Come esseri umani, pensate ai calcoli del rischio che facciamo ogni giorno: quando guidiamo un’auto, attraversiamo la strada o decidiamo se alzarci dal letto la mattina. C’è il rischio di perdere un’importante opportunità di business soffiando via quella riunione anticipata se decidi di dormire attraverso la sveglia. Senza nemmeno provarci consapevolmente, il cervello valuta istintivamente l’impatto di ogni decisione che prendiamo.

Il rischio è un termine molto usato nella sicurezza informatica. Tuttavia, la maggior parte delle organizzazioni non utilizza il rischio in modo significativo per comprendere a quale rischio è esposta l’organizzazione, quanto rischio è disposta ad accettare o quanto rischio sta riducendo al minimo con il proprio programma di sicurezza? E se cambiassero qualcosa, allora quanti rischi avrebbero? Possiamo onestamente dire che queste sono domande a cui le organizzazioni hanno la risposta o che hanno guidato il loro processo decisionale in materia di sicurezza negli ultimi decenni?

Allineare la sicurezza alla tua attività

In tutta onestà, gli analisti della sicurezza stanno cercando di prendere decisioni informate sul rischio, poiché il cervello umano lo fa istintivamente. Tuttavia, possono farlo solo in base alle informazioni fornite. Non ci sono molti programmi di sicurezza in cui il contesto aziendale è stato fornito all’analista per aiutare nel processo decisionale.

Riconoscendo questa realtà, le organizzazioni stanno cercando di quantificare il proprio rischio informatico per allineare meglio la sicurezza al business, guidare le attività di riparazione e risposta, supportare le decisioni di investimento e dimostrare il ritorno sugli investimenti in sicurezza. Molti hanno già abbracciato il passaggio a una comprensione quantificata del rischio – solo per essere delusi poiché gli approcci attuali richiedono troppa raccolta manuale dei dati, troppa formazione e supporto di servizi professionali, non collegare questa nuova comprensione con la capacità di agire e non riescono a soddisfare la necessità di mitigare il rischio in modo efficiente ed economico.

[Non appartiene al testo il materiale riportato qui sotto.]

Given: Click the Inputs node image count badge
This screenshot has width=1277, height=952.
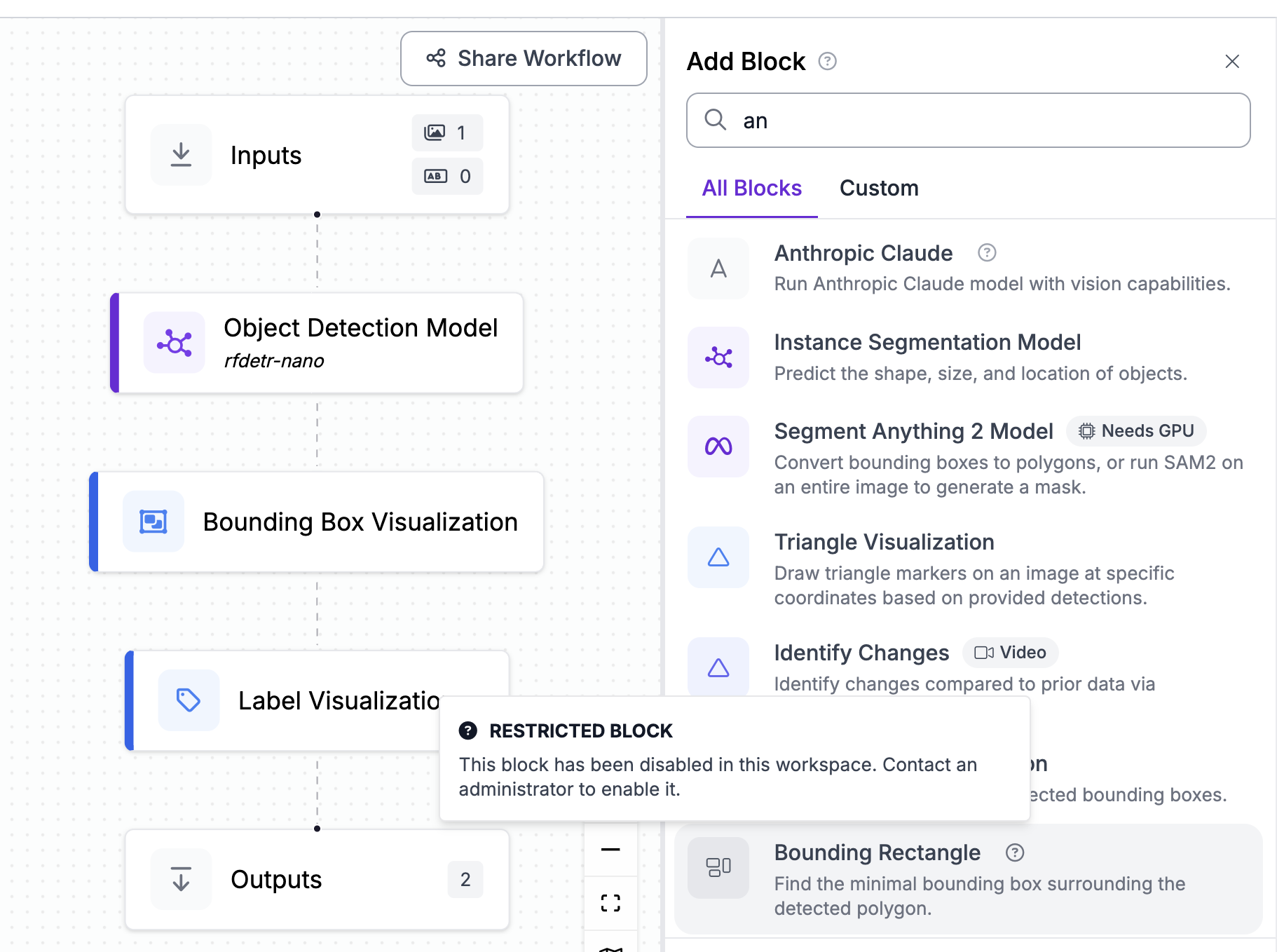Looking at the screenshot, I should click(x=447, y=132).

Il passaggio alla quantificazione del rischio cibernetico 

Le organizzazioni devono riconoscere che la comprensione e la quantificazione del rischio è fondamentale per costruire un programma di sicurezza efficace al giorno d’oggi. La sola orchestrazione e automazione delle azioni di sicurezza con un approccio basato sull’intelligence non è sufficiente. Poiché il movimento per la quantificazione del rischio cibernetico è decollato negli ultimi anni, è necessario considerare l’evoluzione degli approcci alla sicurezza per aiutare le organizzazioni a lungo termine. È necessario fare di più per cambiare il modo in cui funziona la sicurezza.

In un senso olistico, l’unione di rischio, minaccia e risposta è l’unico modo per raggiungere l’obiettivo principale della sicurezza informatica: ridurre il rischio per l’organizzazione. Pertanto, è un gioco da ragazzi che le organizzazioni dovrebbero iniziare a fare affidamento su modelli matematici di rischio informatico e motore di regole per quantificare il rischio informatico.

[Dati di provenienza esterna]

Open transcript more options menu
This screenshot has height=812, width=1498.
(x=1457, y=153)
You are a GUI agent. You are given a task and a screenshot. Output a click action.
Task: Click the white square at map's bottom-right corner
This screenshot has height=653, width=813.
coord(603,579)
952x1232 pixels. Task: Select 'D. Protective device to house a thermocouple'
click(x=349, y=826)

La quantificazione del rischio cibernetico è il processo di valutazione dei rischi cibernetici identificati e quindi di convalida, misurazione e analisi dei dati disponibili utilizzando tecniche di modellazione matematica per rappresentare la posizione di sicurezza dell’organizzazione.

L’adozione di questo nuovo modello darà alle organizzazioni la capacità di dare priorità alle attività di risposta in base alla loro efficacia nel ridurre il rischio di perdite finanziarie o di impatto operativo, consentirà loro di applicare con maggiore sicurezza dollari di sicurezza per il massimo ritorno sull’investimento vedendo il rischio che si acquista e in ultima analisi, sarà più facile per le organizzazioni giustificare le decisioni di spesa parlando in termini che CISO e consigli di amministrazione comprenderanno.

Adottando la quantificazione del rischio informatico, le organizzazioni saranno in grado di capire quali soluzioni potrebbero essere le più efficaci nel ridurre la possibilità che determinate minacce o attacchi abbiano successo contro asset, obiettivi, linee di business o missioni di alto valore, in base al loro valore per l’organizzazione . Questo è fondamentale in quanto le organizzazioni non vogliono spendere una notevole quantità di denaro cercando di mitigare i rischi di attacchi che non causano tanto danno quanto gli altri.

L’utilizzo di un approccio alla sicurezza informatica basato sul rischio semplifica l’assegnazione delle priorità ai team di sicurezza, consentendo loro di concentrarsi su ciò che conta di più. Adottando la quantificazione del rischio informatico insieme all’intelligence sulle minacce e all’orchestrazione, automazione e risposta della sicurezza, le azioni del team di sicurezza intorno ai rischi più critici saranno unificate e semplificate, il che può in definitiva rafforzare l’intero ecosistema di sicurezza.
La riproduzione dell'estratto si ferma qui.